AMPOULES REMAINING: 1
I walk the infinite corridor, the beam of my flashlight glancing off the walls.
After a while, I stop in front of a door like all the rest.
One in a trillion, trillion, trillion.
My heart is racing, my palms sweating.
There is nothing else I want.
Just my Daniela.
That I don’t ever want to be able to explain, because the mystery of it is a perfect thing.
I want the woman I saw at that backyard party all those years ago.
The one I chose to make a life with, even though it meant giving up some other things I loved.
I want her.
Nothing more.
I draw in a breath.
I let it out.
And I open the door.
Snow from a recent storm has dusted the concrete and coated the generators beneath those glassless upper windows.
Even now, flurries blow in off the lake, drifting down like cold confetti.
I wander away from the box, trying to temper my hope.
This could be an abandoned power plant in South Chicago in any number of worlds.
As I move slowly down the row of generators, a glint on the floor catches my eye.
Resting in a crack in the concrete six inches from the base of the generator: an empty ampoule with its neck snapped off. In all the abandoned power plants I’ve passed through during the last month, I’ve never seen this.

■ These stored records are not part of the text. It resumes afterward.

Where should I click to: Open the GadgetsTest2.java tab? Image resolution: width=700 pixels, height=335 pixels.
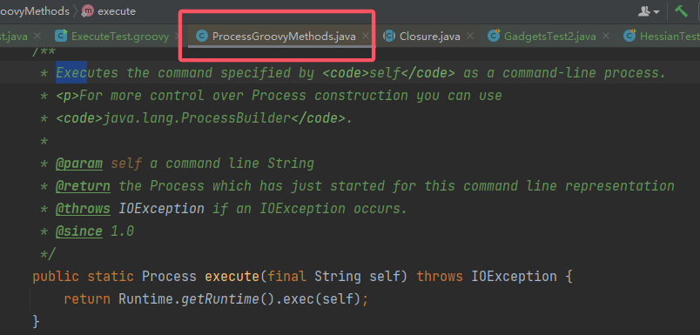tap(550, 37)
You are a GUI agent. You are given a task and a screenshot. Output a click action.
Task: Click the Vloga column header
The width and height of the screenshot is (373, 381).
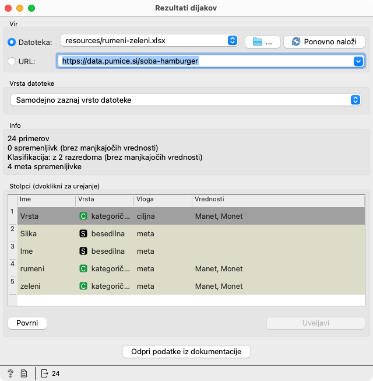162,200
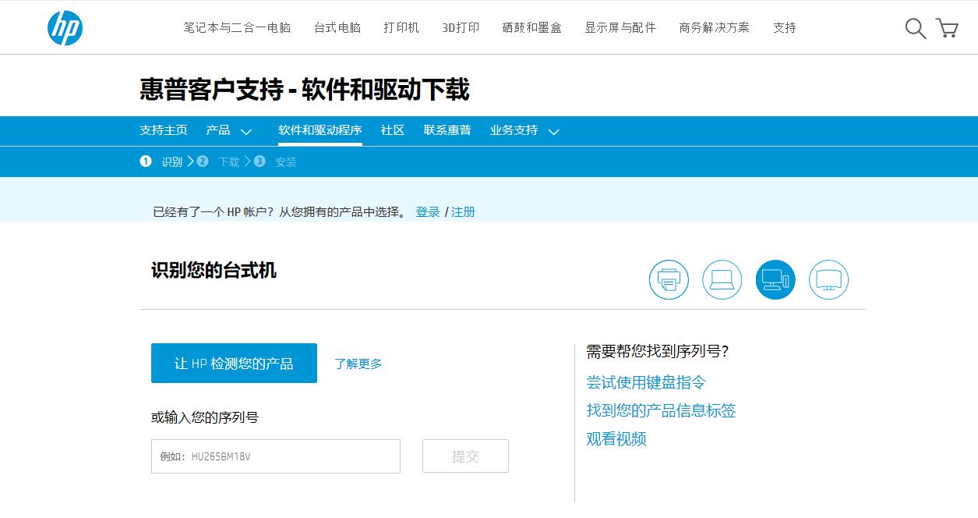Click the 让 HP 检测您的产品 button
This screenshot has height=518, width=978.
pos(234,363)
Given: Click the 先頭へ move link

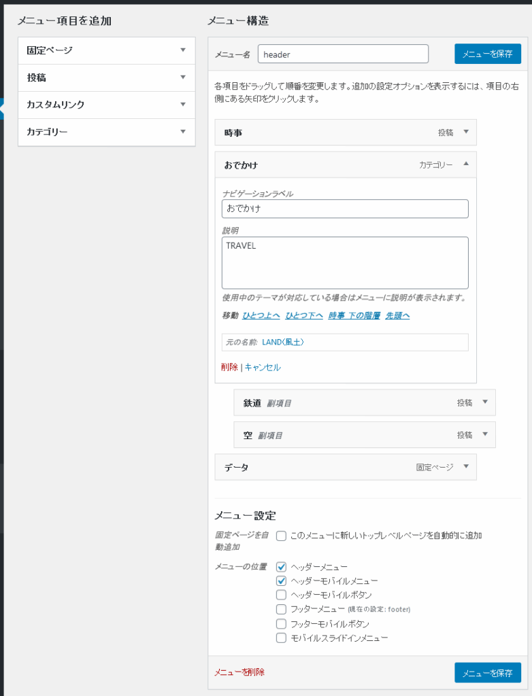Looking at the screenshot, I should (x=397, y=315).
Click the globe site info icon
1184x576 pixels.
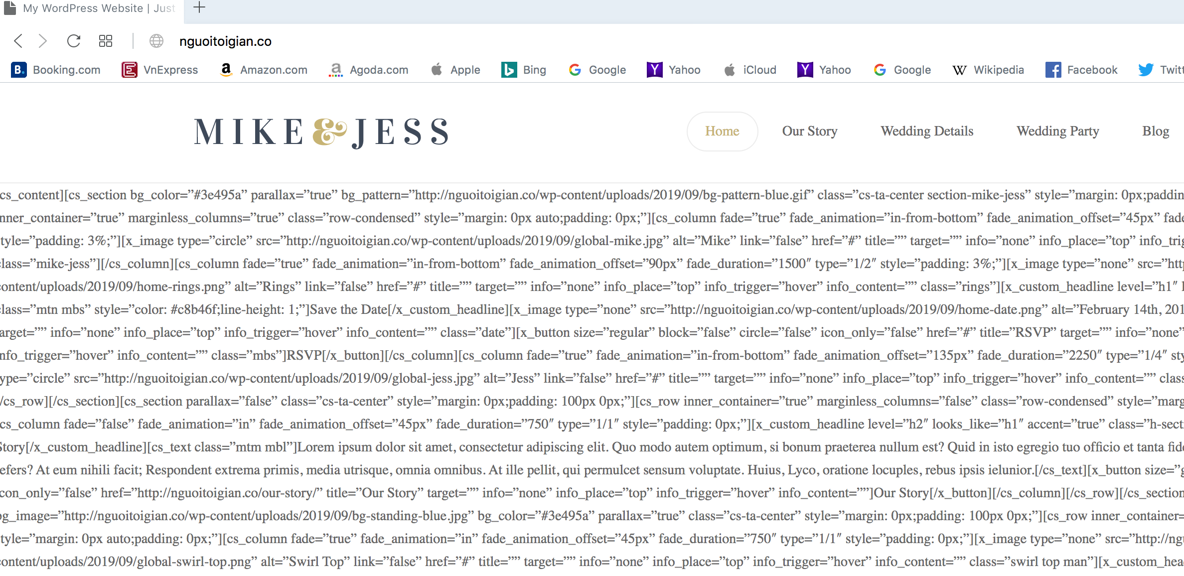coord(156,41)
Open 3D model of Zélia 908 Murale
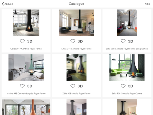This screenshot has width=153, height=115. tap(80, 86)
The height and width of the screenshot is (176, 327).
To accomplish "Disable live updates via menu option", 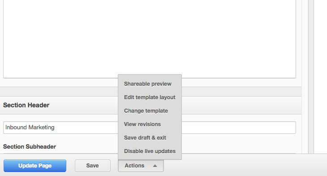I will [150, 151].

Perhaps the one Jason2 injected himself with seconds before I lost consciousness, on the night he stole my life.
—
I hike out of the industrial ghost town.
Hungry, thirsty, exhausted.
The skyline looms to the north, and even though it’s decapitated by the low winter clouds, it’s unmistakably the one I know.
—
I board the northbound Red Line at Eighty-Seventh Street as dusk is falling.
There are no seat belts, no holograms on this El.
Just a slow, rickety ride through South Chicago.
Then the urban sprawl of downtown.
I switch trains.
The Blue Line carries me into the gentrified northern neighborhoods.
As we cruise past gridlocked rush-hour traffic on the expressway, the snow intensifies.
I wonder—
Is Daniela, my Daniela, alive and well under the snow-laden clouds?
Is my Charlie breathing the air of this world?
—
I exit the train onto the El platform in Logan Square and thrust my hands deep into the pockets of my coat. Snow is sticking to the familiar streets of my neighborhood. To the sidewalks. To the cars parked along the curbs. The headlight beams from rush-hour traffic slash through the profusion of snowflakes.
Up and down my block, the houses stand glowing and lovely in the storm.
A fragile half inch has already collected on the steps to my porch, where a single set of footprints leads to the door.
Through the front window of the brownstone, I see the lights on inside, and from where I stand on the sidewalk, this looks exactly like home.
I keep expecting to discover that some minor detail is off—the wrong front door, the wrong street number, a piece of furniture on the stoop I don’t recognize.
But the door is right.
The street number is right.
There’s even a tesseract chandelier hanging above the dinner table in the front room, and I’m close enough to see the large photograph on the mantel—Daniela, Charlie, and me at Inspiration Point in Yellowstone National Park.